But now it’s also understood that the internet is pulling us apart, by creating personalized echo chambers where we only connect to like-minded people.

Of course both of these conclusions are accurate.

I’d like to focus on the pulling us apart point, though maybe in a way you have not thought of before. It’s not just that so many of us only nod along with those who propagate our own social and political beliefs at the expense of other perspectives. It’s that the world writ large appears to be breaking up into discrete geo-political internet zones.

What I mean is that because of distinct nationalistic views on issues like privacy and security, the internet is becoming regionalized in an under-recognized way with unknown consequences.

Governments taking control of the internet

We can observe at least three zones for now; the internet of the U.S., of China, and of Europe. Australia and New Zealand might become another zone, especially after a Facebook live stream of a mass shooting in the latter country. India could become yet another zone.

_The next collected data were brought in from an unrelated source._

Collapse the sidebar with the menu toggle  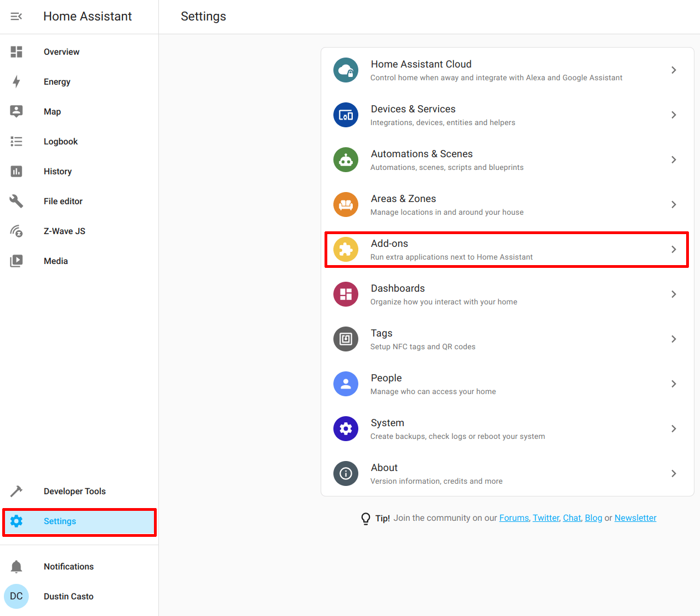[x=16, y=16]
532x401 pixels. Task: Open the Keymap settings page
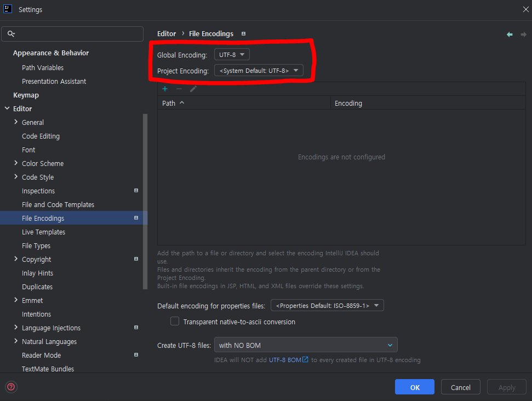coord(26,95)
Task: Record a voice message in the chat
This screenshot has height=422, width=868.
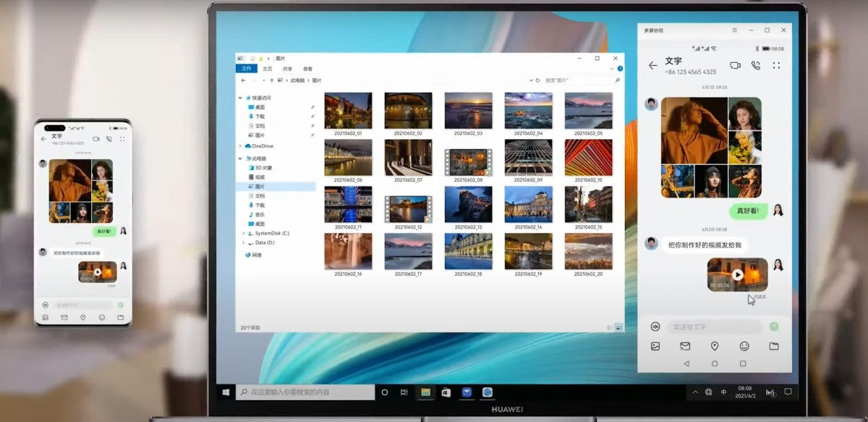Action: coord(655,326)
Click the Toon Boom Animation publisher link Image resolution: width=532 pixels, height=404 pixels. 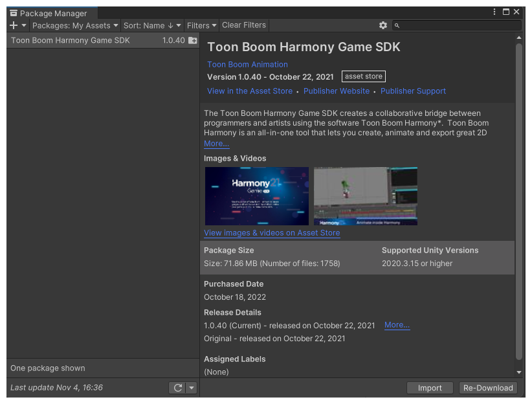(247, 65)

Visitors walk past the Facebook logo at an exhibitor's display at the Global Mobile Internet Conference (GMIC) in Beijing, Thursday, April 26, 2018. The GMIC features current and future trends in the mobile Internet industry by some major foreign and Chinese internet companies. The text reads "first-rate commercial agent for China". (AP Photo/Mark Schiefelbein)
Visitors walk past the Facebook logo at an exhibitor's display at the Global Mobile Internet Conference (GMIC) in Beijing, Thursday, April 26, 2018. (AP Photo/Mark Schiefelbein)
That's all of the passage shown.